[Saved entries]
┌──
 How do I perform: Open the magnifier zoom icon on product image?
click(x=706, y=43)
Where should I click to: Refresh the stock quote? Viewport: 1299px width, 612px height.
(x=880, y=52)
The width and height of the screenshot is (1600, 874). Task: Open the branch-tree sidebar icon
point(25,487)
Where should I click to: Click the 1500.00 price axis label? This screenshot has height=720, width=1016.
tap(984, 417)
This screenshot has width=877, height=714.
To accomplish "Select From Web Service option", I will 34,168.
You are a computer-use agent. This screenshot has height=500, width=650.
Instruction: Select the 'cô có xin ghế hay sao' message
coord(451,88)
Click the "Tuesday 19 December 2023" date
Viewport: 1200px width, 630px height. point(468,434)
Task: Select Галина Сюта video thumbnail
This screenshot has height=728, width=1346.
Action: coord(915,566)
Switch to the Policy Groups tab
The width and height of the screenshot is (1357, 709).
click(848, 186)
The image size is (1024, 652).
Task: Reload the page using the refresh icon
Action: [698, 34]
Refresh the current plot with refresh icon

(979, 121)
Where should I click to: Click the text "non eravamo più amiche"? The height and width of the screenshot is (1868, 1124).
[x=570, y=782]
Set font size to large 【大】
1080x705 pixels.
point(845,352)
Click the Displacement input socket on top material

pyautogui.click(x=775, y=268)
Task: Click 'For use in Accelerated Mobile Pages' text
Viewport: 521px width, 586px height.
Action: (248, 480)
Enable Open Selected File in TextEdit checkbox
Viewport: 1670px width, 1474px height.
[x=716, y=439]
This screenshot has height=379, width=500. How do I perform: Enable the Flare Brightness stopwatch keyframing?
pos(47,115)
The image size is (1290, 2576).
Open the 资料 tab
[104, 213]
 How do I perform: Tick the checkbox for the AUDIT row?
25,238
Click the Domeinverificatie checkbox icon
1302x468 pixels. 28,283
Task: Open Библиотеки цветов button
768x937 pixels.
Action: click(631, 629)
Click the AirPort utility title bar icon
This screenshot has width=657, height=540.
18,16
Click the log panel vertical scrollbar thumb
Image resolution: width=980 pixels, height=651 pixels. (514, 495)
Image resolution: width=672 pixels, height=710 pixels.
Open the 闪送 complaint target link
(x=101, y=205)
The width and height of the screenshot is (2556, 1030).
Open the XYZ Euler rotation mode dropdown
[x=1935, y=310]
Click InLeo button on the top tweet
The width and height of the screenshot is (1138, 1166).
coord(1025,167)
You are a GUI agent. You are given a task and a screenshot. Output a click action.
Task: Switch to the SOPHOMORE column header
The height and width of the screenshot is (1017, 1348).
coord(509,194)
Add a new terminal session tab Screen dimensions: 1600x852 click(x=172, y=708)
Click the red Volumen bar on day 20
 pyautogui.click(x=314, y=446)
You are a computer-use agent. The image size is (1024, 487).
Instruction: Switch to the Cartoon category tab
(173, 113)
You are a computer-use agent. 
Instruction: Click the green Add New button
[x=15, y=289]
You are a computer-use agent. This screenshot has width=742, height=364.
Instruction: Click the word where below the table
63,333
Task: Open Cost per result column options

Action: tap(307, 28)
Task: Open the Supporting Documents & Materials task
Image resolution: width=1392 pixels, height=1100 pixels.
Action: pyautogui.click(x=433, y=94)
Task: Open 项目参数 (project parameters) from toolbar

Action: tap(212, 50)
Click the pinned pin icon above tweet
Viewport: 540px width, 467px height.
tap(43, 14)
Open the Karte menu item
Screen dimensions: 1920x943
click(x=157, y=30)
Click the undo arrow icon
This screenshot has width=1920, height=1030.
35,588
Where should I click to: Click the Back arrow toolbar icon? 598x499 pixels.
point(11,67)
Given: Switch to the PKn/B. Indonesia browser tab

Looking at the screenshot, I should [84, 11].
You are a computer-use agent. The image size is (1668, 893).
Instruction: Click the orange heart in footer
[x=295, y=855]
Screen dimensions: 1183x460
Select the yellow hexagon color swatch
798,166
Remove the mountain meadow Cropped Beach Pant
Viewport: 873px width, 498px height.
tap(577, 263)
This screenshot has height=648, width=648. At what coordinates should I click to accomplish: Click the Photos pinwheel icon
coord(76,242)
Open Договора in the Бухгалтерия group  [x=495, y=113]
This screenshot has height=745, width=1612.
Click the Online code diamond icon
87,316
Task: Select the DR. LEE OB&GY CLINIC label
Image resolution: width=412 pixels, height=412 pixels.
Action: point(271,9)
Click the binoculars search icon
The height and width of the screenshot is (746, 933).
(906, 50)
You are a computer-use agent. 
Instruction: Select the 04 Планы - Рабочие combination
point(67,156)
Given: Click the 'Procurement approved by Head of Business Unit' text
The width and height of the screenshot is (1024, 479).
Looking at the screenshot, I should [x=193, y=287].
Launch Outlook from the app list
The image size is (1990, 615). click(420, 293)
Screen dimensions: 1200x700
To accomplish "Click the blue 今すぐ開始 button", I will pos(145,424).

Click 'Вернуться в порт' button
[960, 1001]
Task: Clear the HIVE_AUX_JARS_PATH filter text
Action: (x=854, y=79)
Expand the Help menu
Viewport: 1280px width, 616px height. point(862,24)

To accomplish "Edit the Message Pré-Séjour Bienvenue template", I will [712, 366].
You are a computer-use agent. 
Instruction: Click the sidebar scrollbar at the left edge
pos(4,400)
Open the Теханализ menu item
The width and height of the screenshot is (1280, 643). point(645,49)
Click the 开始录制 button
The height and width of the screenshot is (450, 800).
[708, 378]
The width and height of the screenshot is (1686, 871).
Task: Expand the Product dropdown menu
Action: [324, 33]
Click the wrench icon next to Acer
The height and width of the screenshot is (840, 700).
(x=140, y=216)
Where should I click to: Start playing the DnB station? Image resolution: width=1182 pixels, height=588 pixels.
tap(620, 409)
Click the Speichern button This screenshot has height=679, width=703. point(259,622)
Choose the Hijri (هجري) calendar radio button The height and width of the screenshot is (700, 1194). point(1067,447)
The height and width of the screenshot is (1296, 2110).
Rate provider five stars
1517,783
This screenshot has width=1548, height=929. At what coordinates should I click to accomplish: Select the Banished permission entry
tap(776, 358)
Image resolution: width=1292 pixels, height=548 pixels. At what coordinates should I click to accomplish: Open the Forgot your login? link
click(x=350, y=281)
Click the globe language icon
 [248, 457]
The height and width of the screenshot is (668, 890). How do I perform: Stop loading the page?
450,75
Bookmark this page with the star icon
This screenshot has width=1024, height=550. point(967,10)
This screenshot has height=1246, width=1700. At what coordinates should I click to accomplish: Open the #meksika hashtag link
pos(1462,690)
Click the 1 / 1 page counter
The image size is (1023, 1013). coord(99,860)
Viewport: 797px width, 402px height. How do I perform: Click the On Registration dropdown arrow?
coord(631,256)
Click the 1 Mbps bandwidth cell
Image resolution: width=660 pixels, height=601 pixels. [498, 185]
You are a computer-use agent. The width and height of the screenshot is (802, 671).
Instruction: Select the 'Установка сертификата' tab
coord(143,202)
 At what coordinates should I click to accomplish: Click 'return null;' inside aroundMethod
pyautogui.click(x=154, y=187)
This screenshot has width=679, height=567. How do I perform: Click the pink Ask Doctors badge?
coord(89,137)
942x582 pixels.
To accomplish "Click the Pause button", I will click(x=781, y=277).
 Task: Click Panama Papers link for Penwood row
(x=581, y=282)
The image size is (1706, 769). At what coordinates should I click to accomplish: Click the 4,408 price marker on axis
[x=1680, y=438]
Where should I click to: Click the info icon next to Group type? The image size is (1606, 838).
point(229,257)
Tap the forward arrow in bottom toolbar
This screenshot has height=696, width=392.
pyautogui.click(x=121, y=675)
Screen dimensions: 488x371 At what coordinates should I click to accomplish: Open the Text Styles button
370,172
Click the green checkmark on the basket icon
└──
**YOUR OBJECTIVE**
All of the records above should be given again exactly as written.

**ANSWER BELOW**
 How do I perform: Open the magnifier zoom icon on product image?
click(x=706, y=43)
Where should I click to: Refresh the stock quote? Viewport: 1299px width, 612px height.
(x=880, y=52)
The width and height of the screenshot is (1600, 874). Task: Open the branch-tree sidebar icon
point(25,487)
Where should I click to: Click the 1500.00 price axis label? This screenshot has height=720, width=1016.
tap(984, 417)
This screenshot has width=877, height=714.
To accomplish "Select From Web Service option", I will 34,168.
You are a computer-use agent. This screenshot has height=500, width=650.
Instruction: Select the 'cô có xin ghế hay sao' message
coord(451,88)
Click the "Tuesday 19 December 2023" date
Viewport: 1200px width, 630px height. point(468,434)
Task: Select Галина Сюта video thumbnail
This screenshot has height=728, width=1346.
Action: coord(915,566)
Switch to the Policy Groups tab
The width and height of the screenshot is (1357, 709).
click(848, 186)
The image size is (1024, 652).
Task: Reload the page using the refresh icon
Action: [698, 34]
Refresh the current plot with refresh icon

(979, 121)
Where should I click to: Click the text "non eravamo più amiche"? The height and width of the screenshot is (1868, 1124).
[x=570, y=782]
Set font size to large 【大】
1080x705 pixels.
point(845,352)
Click the Displacement input socket on top material

pyautogui.click(x=775, y=268)
Task: Click 'For use in Accelerated Mobile Pages' text
Viewport: 521px width, 586px height.
Action: (248, 480)
Enable Open Selected File in TextEdit checkbox
Viewport: 1670px width, 1474px height.
[x=716, y=439]
This screenshot has height=379, width=500. How do I perform: Enable the Flare Brightness stopwatch keyframing?
pos(47,115)
The image size is (1290, 2576).
Open the 资料 tab
[104, 213]
 How do I perform: Tick the checkbox for the AUDIT row?
25,238
Click the Domeinverificatie checkbox icon
1302x468 pixels. 28,283
Task: Open Библиотеки цветов button
768x937 pixels.
Action: click(631, 629)
Click the AirPort utility title bar icon
This screenshot has width=657, height=540.
18,16
Click the log panel vertical scrollbar thumb
Image resolution: width=980 pixels, height=651 pixels. (514, 495)
Image resolution: width=672 pixels, height=710 pixels.
Open the 闪送 complaint target link
(x=101, y=205)
The width and height of the screenshot is (2556, 1030).
Open the XYZ Euler rotation mode dropdown
[x=1935, y=310]
Click InLeo button on the top tweet
The width and height of the screenshot is (1138, 1166).
coord(1025,167)
You are a GUI agent. You are given a task and a screenshot. Output a click action.
Task: Switch to the SOPHOMORE column header
The height and width of the screenshot is (1017, 1348).
coord(509,194)
Add a new terminal session tab Screen dimensions: 1600x852 click(x=172, y=708)
Click the red Volumen bar on day 20
 pyautogui.click(x=314, y=446)
You are a computer-use agent. The image size is (1024, 487).
Instruction: Switch to the Cartoon category tab
(173, 113)
You are a computer-use agent. 
Instruction: Click the green Add New button
[x=15, y=289]
You are a computer-use agent. This screenshot has width=742, height=364.
Instruction: Click the word where below the table
63,333
Task: Open Cost per result column options

Action: tap(307, 28)
Task: Open the Supporting Documents & Materials task
Image resolution: width=1392 pixels, height=1100 pixels.
Action: pyautogui.click(x=433, y=94)
Task: Open 项目参数 (project parameters) from toolbar

Action: tap(212, 50)
Click the pinned pin icon above tweet
Viewport: 540px width, 467px height.
tap(43, 14)
Open the Karte menu item
Screen dimensions: 1920x943
click(x=157, y=30)
Click the undo arrow icon
This screenshot has width=1920, height=1030.
35,588
Where should I click to: Click the Back arrow toolbar icon? 598x499 pixels.
point(11,67)
Given: Switch to the PKn/B. Indonesia browser tab

Looking at the screenshot, I should [84, 11].
You are a computer-use agent. The image size is (1668, 893).
Instruction: Click the orange heart in footer
[x=295, y=855]
Screen dimensions: 1183x460
Select the yellow hexagon color swatch
798,166
Remove the mountain meadow Cropped Beach Pant
Viewport: 873px width, 498px height.
tap(577, 263)
This screenshot has height=648, width=648. At what coordinates should I click to accomplish: Click the Photos pinwheel icon
coord(76,242)
Open Договора in the Бухгалтерия group  [x=495, y=113]
This screenshot has height=745, width=1612.
Click the Online code diamond icon
87,316
Task: Select the DR. LEE OB&GY CLINIC label
Image resolution: width=412 pixels, height=412 pixels.
Action: point(271,9)
Click the binoculars search icon
The height and width of the screenshot is (746, 933).
(906, 50)
You are a computer-use agent. 
Instruction: Select the 04 Планы - Рабочие combination
point(67,156)
Given: Click the 'Procurement approved by Head of Business Unit' text
The width and height of the screenshot is (1024, 479).
Looking at the screenshot, I should [x=193, y=287].
Launch Outlook from the app list
The image size is (1990, 615). click(420, 293)
Screen dimensions: 1200x700
To accomplish "Click the blue 今すぐ開始 button", I will pos(145,424).

Click 'Вернуться в порт' button
[960, 1001]
Task: Clear the HIVE_AUX_JARS_PATH filter text
Action: (x=854, y=79)
Expand the Help menu
Viewport: 1280px width, 616px height. point(862,24)

To accomplish "Edit the Message Pré-Séjour Bienvenue template", I will [712, 366].
You are a computer-use agent. 
Instruction: Click the sidebar scrollbar at the left edge
pos(4,400)
Open the Теханализ menu item
The width and height of the screenshot is (1280, 643). point(645,49)
Click the 开始录制 button
The height and width of the screenshot is (450, 800).
[708, 378]
The width and height of the screenshot is (1686, 871).
Task: Expand the Product dropdown menu
Action: [324, 33]
Click the wrench icon next to Acer
The height and width of the screenshot is (840, 700).
(x=140, y=216)
Where should I click to: Start playing the DnB station? Image resolution: width=1182 pixels, height=588 pixels.
tap(620, 409)
Click the Speichern button This screenshot has height=679, width=703. point(259,622)
Choose the Hijri (هجري) calendar radio button The height and width of the screenshot is (700, 1194). point(1067,447)
The height and width of the screenshot is (1296, 2110).
Rate provider five stars
1517,783
This screenshot has width=1548, height=929. At what coordinates should I click to accomplish: Select the Banished permission entry
tap(776, 358)
Image resolution: width=1292 pixels, height=548 pixels. At what coordinates should I click to accomplish: Open the Forgot your login? link
click(x=350, y=281)
Click the globe language icon
 [248, 457]
The height and width of the screenshot is (668, 890). How do I perform: Stop loading the page?
450,75
Bookmark this page with the star icon
This screenshot has width=1024, height=550. point(967,10)
This screenshot has height=1246, width=1700. At what coordinates should I click to accomplish: Open the #meksika hashtag link
pos(1462,690)
Click the 1 / 1 page counter
The image size is (1023, 1013). coord(99,860)
Viewport: 797px width, 402px height. How do I perform: Click the On Registration dropdown arrow?
coord(631,256)
Click the 1 Mbps bandwidth cell
Image resolution: width=660 pixels, height=601 pixels. [498, 185]
You are a computer-use agent. The width and height of the screenshot is (802, 671).
Instruction: Select the 'Установка сертификата' tab
coord(143,202)
 At what coordinates should I click to accomplish: Click 'return null;' inside aroundMethod
pyautogui.click(x=154, y=187)
This screenshot has width=679, height=567. How do I perform: Click the pink Ask Doctors badge?
coord(89,137)
942x582 pixels.
To accomplish "Click the Pause button", I will click(x=781, y=277).
 Task: Click Panama Papers link for Penwood row
(x=581, y=282)
The image size is (1706, 769). At what coordinates should I click to accomplish: Click the 4,408 price marker on axis
[x=1680, y=438]
Where should I click to: Click the info icon next to Group type? The image size is (1606, 838).
point(229,257)
Tap the forward arrow in bottom toolbar
This screenshot has height=696, width=392.
pyautogui.click(x=121, y=675)
Screen dimensions: 488x371 At what coordinates should I click to accomplish: Open the Text Styles button
370,172
Click the green checkmark on the basket icon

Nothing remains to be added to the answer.